_AIM OF THE EXERCISE_
If an entry holds a picture, leave the picture out and copy the rest exactly.

<<<<

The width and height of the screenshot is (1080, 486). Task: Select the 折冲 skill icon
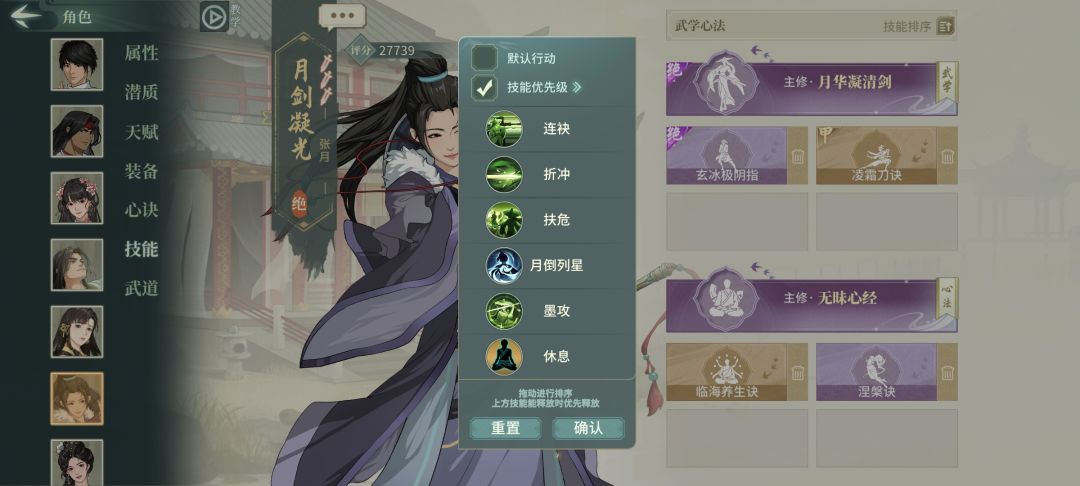504,174
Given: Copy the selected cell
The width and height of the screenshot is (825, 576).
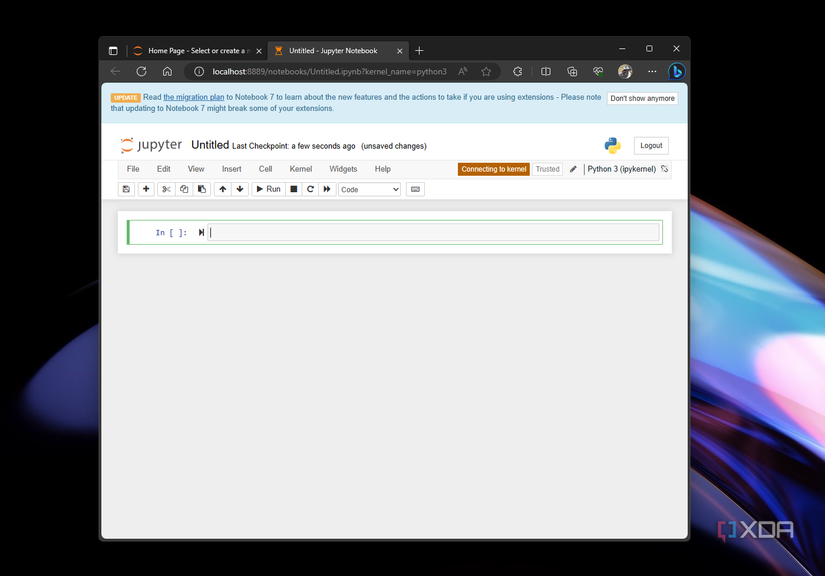Looking at the screenshot, I should point(184,189).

>>>>

_EXERCISE OUTPUT_
The width and height of the screenshot is (1080, 486). Task: Select the 折冲 skill icon
504,174
Given: Copy the selected cell
The width and height of the screenshot is (825, 576).
Looking at the screenshot, I should point(184,189).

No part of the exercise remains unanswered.